■ **GIVEN DATA**
####################

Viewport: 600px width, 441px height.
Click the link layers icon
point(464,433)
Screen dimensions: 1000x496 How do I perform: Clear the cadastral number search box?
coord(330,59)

####################

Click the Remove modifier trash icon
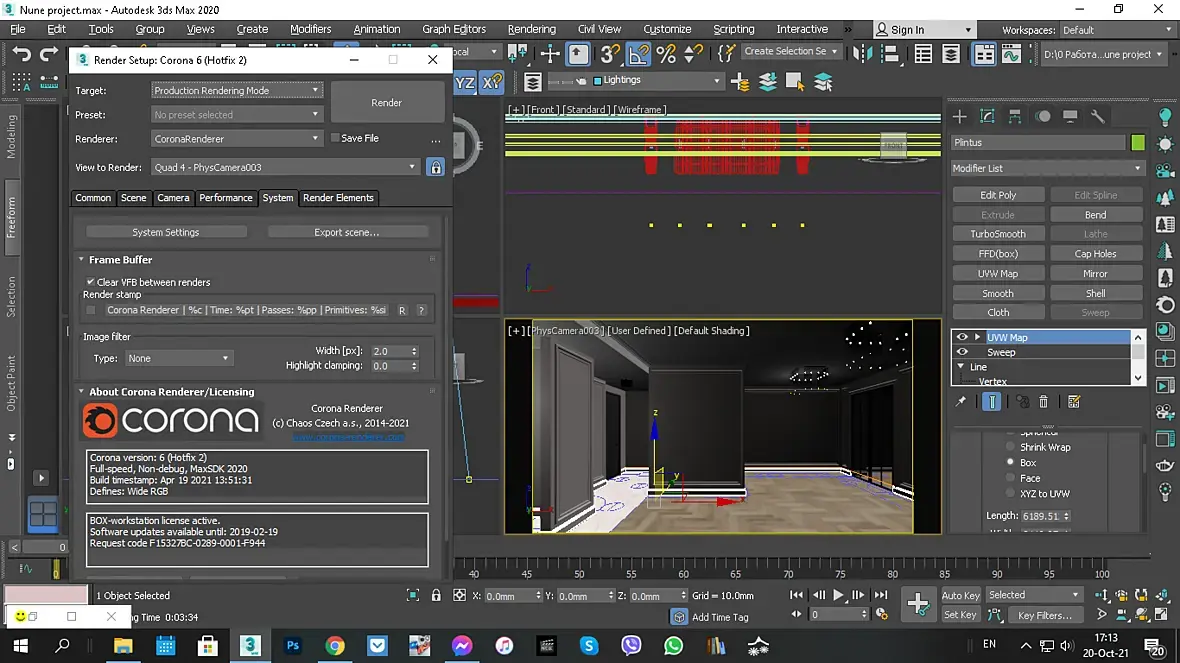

####################

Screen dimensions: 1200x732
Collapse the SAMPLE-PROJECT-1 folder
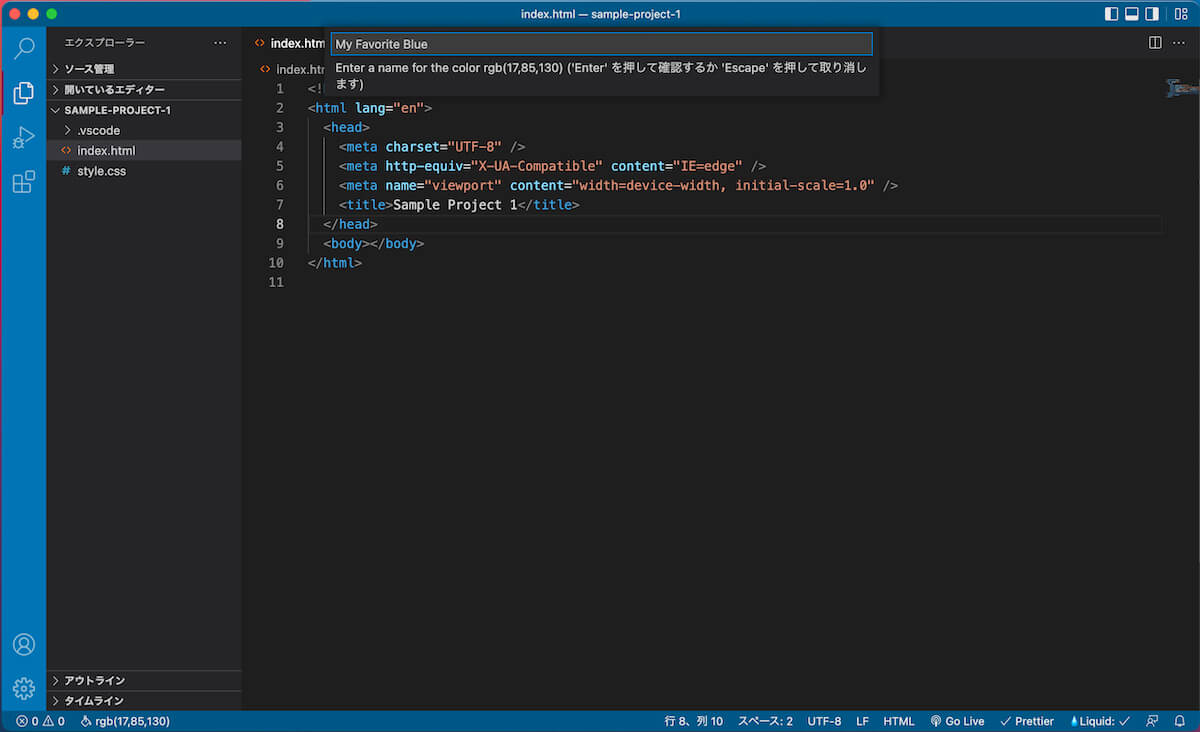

####################

■ **PROBLEM TO WORK ON**
Using the entries above, give again exactly the lines from the line holding "Screen dimensions: 1200x732" through the line holding "Collapse the SAMPLE-PROJECT-1 folder". Include both end lines and nothing else.

■ **PROBLEM SOLUTION**
Screen dimensions: 1200x732
Collapse the SAMPLE-PROJECT-1 folder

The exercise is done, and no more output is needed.